(Beginning of EXTRACTED INFORMATION)
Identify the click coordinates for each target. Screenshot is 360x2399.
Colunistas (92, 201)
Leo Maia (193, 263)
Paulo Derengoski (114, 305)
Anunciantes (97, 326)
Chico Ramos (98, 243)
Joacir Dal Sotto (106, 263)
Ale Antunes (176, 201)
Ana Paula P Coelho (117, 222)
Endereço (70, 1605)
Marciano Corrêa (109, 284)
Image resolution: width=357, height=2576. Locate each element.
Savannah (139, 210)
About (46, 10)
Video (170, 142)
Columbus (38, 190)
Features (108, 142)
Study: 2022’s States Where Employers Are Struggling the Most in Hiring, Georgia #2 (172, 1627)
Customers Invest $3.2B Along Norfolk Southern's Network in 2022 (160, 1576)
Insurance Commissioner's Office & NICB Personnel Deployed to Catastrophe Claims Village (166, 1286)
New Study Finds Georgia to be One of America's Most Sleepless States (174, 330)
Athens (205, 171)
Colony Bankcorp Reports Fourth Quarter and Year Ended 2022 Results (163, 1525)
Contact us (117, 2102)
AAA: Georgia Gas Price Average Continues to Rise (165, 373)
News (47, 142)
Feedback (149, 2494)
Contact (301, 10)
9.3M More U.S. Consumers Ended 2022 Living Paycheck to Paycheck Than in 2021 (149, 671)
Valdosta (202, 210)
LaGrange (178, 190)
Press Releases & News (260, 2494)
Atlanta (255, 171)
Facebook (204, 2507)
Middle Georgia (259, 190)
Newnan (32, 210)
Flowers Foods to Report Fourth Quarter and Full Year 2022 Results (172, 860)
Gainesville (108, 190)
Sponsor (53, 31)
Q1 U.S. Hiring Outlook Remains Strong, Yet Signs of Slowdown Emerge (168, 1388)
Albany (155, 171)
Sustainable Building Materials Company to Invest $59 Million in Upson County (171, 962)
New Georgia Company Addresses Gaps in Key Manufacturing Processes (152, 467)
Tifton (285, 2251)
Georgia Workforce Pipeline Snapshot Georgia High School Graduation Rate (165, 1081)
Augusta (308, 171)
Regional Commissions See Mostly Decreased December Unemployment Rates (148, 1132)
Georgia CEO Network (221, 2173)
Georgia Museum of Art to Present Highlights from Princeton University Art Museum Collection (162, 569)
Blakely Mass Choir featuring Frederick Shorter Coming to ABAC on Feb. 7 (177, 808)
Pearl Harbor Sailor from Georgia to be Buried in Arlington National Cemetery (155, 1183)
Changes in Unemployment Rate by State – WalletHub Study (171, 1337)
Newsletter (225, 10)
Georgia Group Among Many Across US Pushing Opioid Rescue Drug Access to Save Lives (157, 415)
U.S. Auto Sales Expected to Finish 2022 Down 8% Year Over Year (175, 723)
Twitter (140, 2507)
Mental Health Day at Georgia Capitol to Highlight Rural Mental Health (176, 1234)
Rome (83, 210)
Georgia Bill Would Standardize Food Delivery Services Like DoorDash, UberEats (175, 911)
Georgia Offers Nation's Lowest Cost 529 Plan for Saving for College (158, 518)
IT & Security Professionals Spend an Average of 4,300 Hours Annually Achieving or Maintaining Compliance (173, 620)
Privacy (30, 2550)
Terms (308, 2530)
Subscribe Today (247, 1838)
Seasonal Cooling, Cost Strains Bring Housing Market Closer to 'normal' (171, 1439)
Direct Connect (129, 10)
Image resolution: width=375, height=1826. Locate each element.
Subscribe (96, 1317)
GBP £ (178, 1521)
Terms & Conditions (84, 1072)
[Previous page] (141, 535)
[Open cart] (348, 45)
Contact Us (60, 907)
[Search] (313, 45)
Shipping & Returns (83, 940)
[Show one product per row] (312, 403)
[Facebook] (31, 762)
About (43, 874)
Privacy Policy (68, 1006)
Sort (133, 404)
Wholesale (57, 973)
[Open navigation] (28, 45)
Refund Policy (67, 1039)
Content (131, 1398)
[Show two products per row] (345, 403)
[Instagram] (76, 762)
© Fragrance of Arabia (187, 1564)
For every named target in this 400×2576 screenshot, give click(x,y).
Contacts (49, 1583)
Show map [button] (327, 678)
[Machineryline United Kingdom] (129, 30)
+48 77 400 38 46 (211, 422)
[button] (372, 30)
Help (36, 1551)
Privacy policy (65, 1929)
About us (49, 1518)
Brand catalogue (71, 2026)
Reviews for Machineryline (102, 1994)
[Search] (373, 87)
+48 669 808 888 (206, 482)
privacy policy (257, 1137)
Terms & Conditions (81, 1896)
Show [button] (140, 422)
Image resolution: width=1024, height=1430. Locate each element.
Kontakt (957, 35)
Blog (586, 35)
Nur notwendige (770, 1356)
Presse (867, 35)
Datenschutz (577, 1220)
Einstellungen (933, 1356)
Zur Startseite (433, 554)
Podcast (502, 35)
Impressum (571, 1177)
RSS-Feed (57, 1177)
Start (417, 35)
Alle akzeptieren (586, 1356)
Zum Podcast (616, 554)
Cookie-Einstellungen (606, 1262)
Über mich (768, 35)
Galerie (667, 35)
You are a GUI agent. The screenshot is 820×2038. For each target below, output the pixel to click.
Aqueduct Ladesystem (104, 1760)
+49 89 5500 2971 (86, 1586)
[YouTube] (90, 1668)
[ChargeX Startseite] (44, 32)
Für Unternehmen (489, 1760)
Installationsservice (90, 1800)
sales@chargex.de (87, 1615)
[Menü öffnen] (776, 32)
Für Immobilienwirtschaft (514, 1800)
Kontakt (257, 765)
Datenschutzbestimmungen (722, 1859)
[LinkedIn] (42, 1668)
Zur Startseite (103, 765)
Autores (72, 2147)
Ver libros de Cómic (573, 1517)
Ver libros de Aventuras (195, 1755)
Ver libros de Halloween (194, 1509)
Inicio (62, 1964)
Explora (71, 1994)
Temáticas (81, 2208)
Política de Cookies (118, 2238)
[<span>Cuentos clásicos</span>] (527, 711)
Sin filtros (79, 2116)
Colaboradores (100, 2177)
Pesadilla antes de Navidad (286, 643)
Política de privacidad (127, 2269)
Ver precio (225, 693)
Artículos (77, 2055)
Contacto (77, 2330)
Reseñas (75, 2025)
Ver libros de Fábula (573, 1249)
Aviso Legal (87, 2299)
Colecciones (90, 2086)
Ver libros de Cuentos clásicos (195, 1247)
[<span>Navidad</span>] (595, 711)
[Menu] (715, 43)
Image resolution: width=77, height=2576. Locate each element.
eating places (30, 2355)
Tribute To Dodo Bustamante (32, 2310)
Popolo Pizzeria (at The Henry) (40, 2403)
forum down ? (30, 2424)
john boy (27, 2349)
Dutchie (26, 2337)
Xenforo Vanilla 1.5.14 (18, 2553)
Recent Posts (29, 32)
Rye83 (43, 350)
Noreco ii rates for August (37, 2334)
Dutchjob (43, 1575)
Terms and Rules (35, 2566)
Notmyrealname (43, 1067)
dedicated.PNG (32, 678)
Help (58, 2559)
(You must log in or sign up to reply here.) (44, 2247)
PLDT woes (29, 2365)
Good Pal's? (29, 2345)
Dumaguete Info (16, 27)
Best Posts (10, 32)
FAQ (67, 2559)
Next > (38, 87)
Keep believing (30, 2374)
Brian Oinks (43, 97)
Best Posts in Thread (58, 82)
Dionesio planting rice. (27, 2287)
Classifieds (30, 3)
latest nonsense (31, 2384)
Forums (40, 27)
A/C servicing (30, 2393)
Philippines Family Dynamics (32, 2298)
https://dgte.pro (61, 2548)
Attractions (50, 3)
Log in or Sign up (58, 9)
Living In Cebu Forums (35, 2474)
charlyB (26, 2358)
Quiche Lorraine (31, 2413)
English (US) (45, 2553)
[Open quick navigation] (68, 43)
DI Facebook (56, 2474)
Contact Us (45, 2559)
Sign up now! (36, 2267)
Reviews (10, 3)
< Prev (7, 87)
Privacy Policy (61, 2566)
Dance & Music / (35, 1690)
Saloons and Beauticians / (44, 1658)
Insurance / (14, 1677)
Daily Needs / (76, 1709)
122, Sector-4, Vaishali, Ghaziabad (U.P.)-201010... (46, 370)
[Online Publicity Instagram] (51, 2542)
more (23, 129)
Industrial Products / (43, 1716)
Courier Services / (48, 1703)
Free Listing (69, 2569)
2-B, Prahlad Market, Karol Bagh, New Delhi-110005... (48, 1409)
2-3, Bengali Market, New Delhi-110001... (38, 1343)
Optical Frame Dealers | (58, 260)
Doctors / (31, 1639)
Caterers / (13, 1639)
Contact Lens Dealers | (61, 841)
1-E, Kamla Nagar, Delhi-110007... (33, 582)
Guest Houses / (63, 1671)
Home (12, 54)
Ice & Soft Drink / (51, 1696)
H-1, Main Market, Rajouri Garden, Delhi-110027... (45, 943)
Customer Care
(End of EXTRACTED INFORMATION)
WHAT TO PRODUCE:
In the records above, the line with "Dutchjob (43, 1575)" marks the start and the line with "FAQ (67, 2559)" marks the end; copy that stretch exactly, both lines included, and nothing else.

RESULT:
Dutchjob (43, 1575)
Terms and Rules (35, 2566)
Notmyrealname (43, 1067)
dedicated.PNG (32, 678)
Help (58, 2559)
(You must log in or sign up to reply here.) (44, 2247)
PLDT woes (29, 2365)
Good Pal's? (29, 2345)
Dumaguete Info (16, 27)
Best Posts (10, 32)
FAQ (67, 2559)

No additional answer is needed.